I don’t think much sleeping was done by anybody that night. Maggot and I were assigned to a room with no furniture in it other than a bicycle. We fetched our blankets and plastic bags of clothes to use as pillows, but the room smelled like gasoline and I kept seeing explosions in my mind’s eye. Explosion, explosion. Maggot told me to chill out, it was just the smell of ass combined with bike tire. He could fall asleep on any amount of uppers, one of his superpowers. That and snoring. I had no idea what Fast might be up to. Part of me thought I should go rescue Emmy, and the rest of me felt like, Who did I think I was? Emmy had the world by the balls.
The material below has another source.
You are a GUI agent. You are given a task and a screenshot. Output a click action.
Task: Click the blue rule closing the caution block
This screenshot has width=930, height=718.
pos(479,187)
There were comings and goings all hours, car lights in the driveway. Music pounding through the wall. Somebody had a Ja Rule fixation, to the extent of “Always on Time” becoming the permanent brain soundtrack of my bad nights, probably until I’m dead. Voices were raised. Maggot roused after a while and went out to investigate. Came back and said it was nothing, just some guys in a fight over somebody shorting somebody, and Couch Guy screaming. I asked why was he screaming, and Maggot said they were moving a lot of furniture out in the yard and his couch was in the running. I understood this to be the type of place you hear about, where people get knifed and so forth as a routine. The longer I went without sleeping, the more visions I had of gasoline explosions and people getting knifed. Minutes were like hours, and hours were like large bags of shit delivered to my skull box. I got kind of beside myself and ended up taking all the rest of what I’d brought with me to calm down, plus a 1-milligram Xanax that Dori slipped in as a treat. Getting ahead of schedule. I’d be fresh out by the time we got to the beach, so. Puking and cold sweats down the road, waiting to crap on my golden moment.